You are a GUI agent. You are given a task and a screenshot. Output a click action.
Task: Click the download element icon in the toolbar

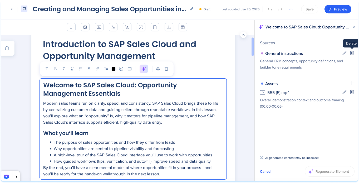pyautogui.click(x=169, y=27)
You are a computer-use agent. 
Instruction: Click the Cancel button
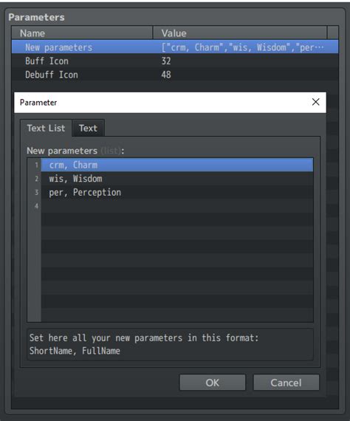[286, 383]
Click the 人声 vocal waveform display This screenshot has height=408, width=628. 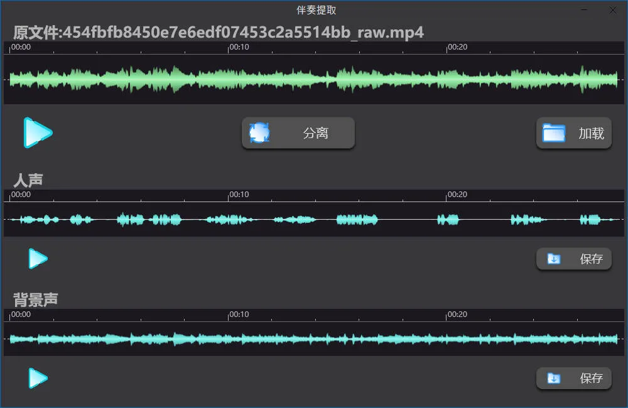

#####

EXERCISE PROMPT >> Return every record exactly, without the pictures.

OUTPUT BELOW >>
You are a GUI agent. You are given a task and a screenshot. Output a click action.
Task: Click the download element icon in the toolbar

pyautogui.click(x=169, y=27)
You are a computer-use agent. 
Instruction: Click the Cancel button
[286, 383]
Click the 人声 vocal waveform display This screenshot has height=408, width=628. 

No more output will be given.